Sleeps with her glasses on in her daughter’s house
and vanishes in the morning. That she’s coerced
her grown child into feeding her blind horse, watching it
list oddly in the small paddock. It happens
that a daughter becomes a bottle, filling with twigs
and crinkled bits of leaves. That she likes to glint
in the water the way a glass bottle will.
With the sisterhood comes a disfigurement as well, a turning into glass bottle full of throwaway items . . . yet that glass bottle is given to moments of brilliance as well if we are quick enough to catch it glinting on the surface of the water.

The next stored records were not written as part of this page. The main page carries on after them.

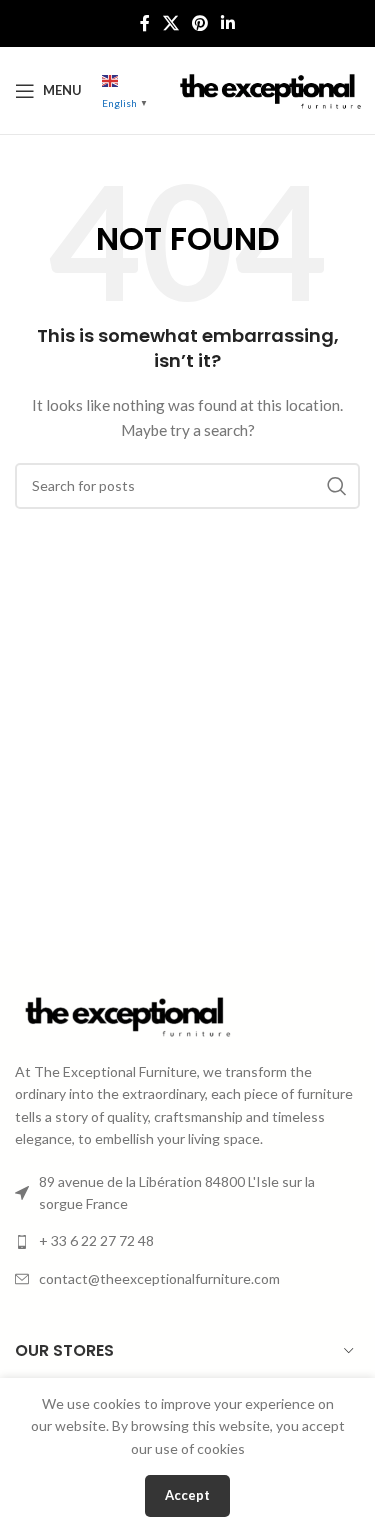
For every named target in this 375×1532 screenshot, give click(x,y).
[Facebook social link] (144, 23)
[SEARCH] (337, 486)
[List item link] (187, 1241)
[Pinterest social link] (200, 23)
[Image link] (125, 1014)
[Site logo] (268, 88)
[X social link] (170, 23)
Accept (187, 1495)
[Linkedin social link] (228, 23)
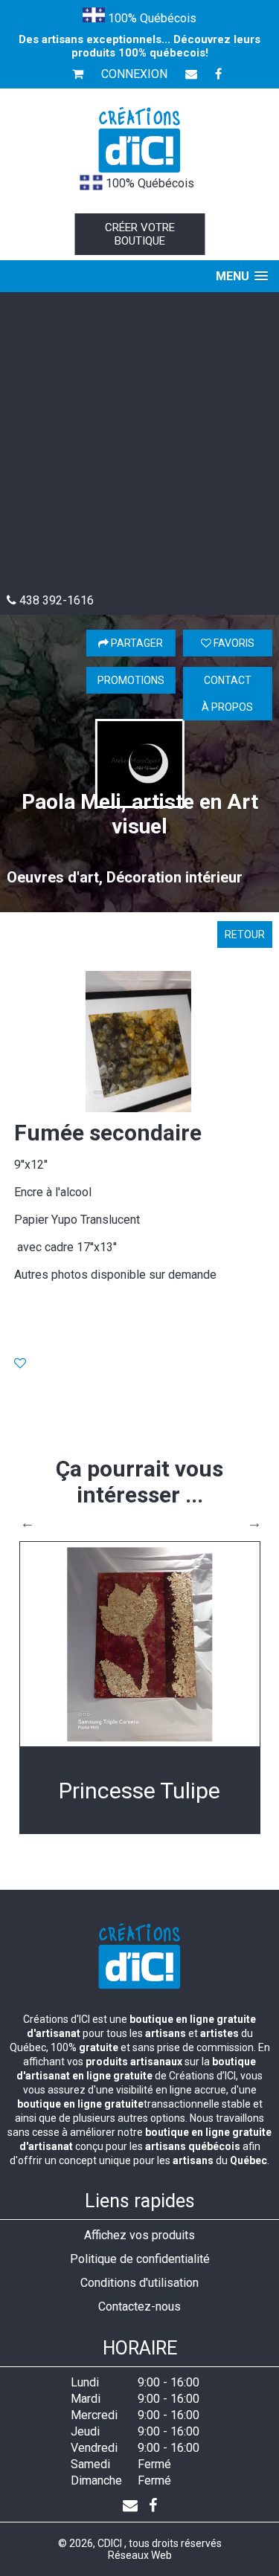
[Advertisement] (139, 446)
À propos (227, 707)
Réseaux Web (140, 2555)
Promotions (130, 680)
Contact (227, 680)
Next (254, 1522)
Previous (27, 1522)
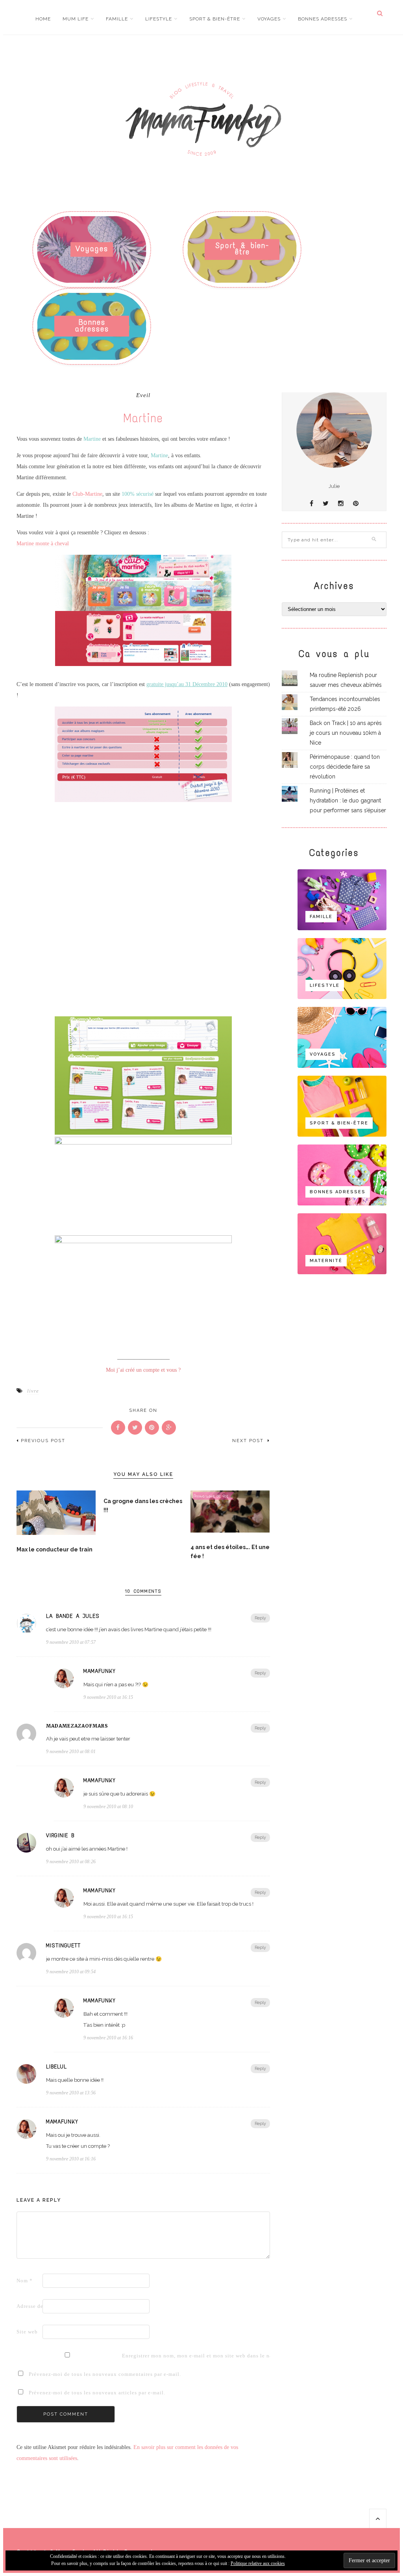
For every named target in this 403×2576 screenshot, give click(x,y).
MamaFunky (99, 1671)
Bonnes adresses (322, 19)
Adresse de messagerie (29, 2306)
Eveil (143, 395)
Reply (260, 1618)
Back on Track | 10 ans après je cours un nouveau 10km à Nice (346, 733)
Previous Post (43, 1441)
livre (33, 1391)
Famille (117, 19)
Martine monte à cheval (43, 543)
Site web (27, 2332)
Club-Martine (87, 494)
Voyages (269, 19)
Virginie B (60, 1835)
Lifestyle (158, 19)
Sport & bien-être (214, 19)
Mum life (76, 19)
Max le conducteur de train (54, 1549)
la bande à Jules (73, 1616)
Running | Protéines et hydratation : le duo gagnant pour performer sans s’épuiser (348, 800)
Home (43, 19)
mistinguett (63, 1946)
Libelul (56, 2067)
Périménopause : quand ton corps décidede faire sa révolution (345, 767)
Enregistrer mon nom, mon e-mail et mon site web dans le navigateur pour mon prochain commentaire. (134, 2356)
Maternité (326, 1260)
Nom (25, 2280)
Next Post (249, 1441)
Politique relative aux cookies (258, 2563)
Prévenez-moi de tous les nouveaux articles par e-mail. (97, 2393)
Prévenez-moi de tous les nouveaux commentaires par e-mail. (105, 2374)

Section IV, the final section, builds on the mother/daughter relationship at the end of section III and starts with several pieces that invoke the theme of dissociated children whose roots have been cut away from them, leaving them to become unmoored.

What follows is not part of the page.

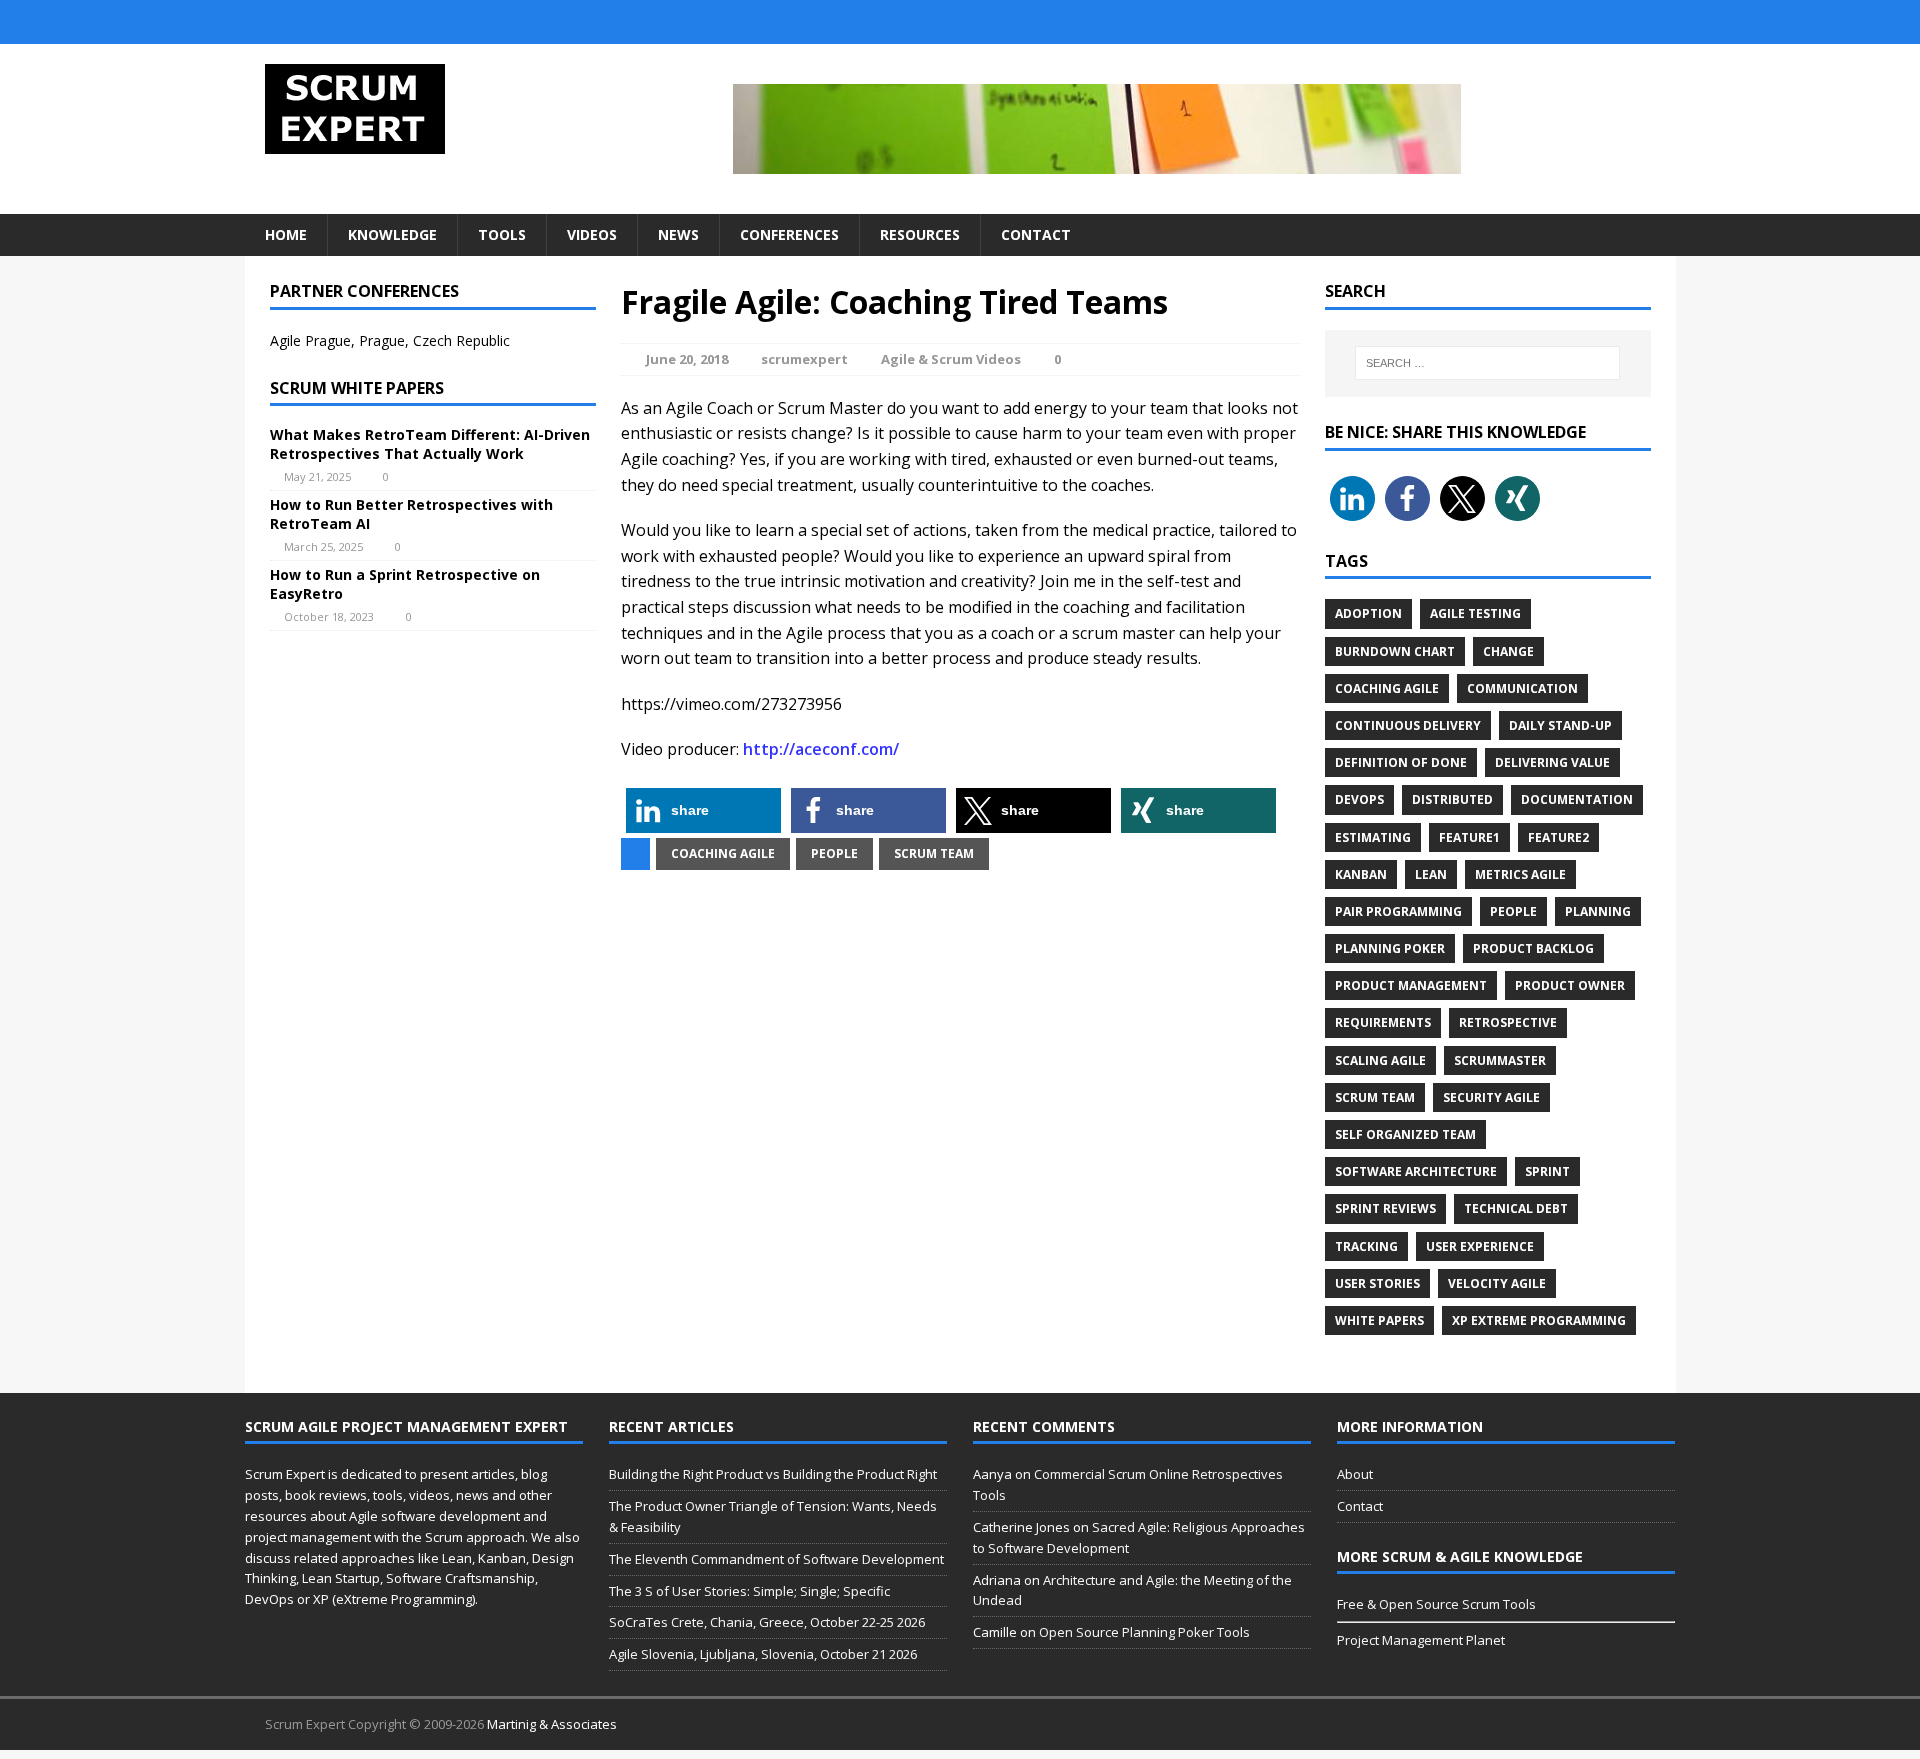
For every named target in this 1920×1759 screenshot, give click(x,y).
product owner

These lost children become Pinochet’s desaparecidos in “The End of Augusto” where the speaker, removed from Chile, notes the general’s death as a kind of siren echoing on the inside and ready to be uttered.
Moving further into section IV, an octopus , “washed up and gull-pecked,” arrives next, cast out from the brutality of the sea. A painted gourd turns up as a symbol of everything and suggests a certain sense of laissez-faire. A field serves as the metaphor for what one moves through, a country, its history, a family, a marriage, a life.
We see the restless associative movement in this last section where the subjects of the poem are crab-walking into each other. Everything is moving sideways and conflating until distinguishing lines can no longer be drawn. We arrive at the all-encompassing. This is the magnanimous heart, Whitman’s leftover pulse, traveling as it were over Latin America. One almost immediately asks whether Neruda can be very far off.
Many of Novey’s poems find their objective correlative in objects that are removed from the actual subject she wants to broach. Several of the poems in the final section work this way. Moreover, quite a few over the course of the book use this strategy of the slant, the glancing. If one is not set to the proper tempo, one might miss the the glints, the connections. Yet, what is most assuredly the case is that Novey’s associative movement does provide the reader with a deep image effect. As she herself puts it in “Scenes from Moving Vehicles, IV”:
The sun sinks, its pink rim
dims tangerine — storied light,
where the reckoning comes in.
In The Next Country Idra Novey exemplifies a quiet identification with the everyman, not an exclamatory one. For those of you who come to Novey after Whitman, you might have difficulty understanding her notion of the group hug and how it differs from Whitman’s smothering exuberance. Novey’s embrace is more of short, firm, passionate clasp (or perhaps a very subtle goose), one that provides bursts of that storied light.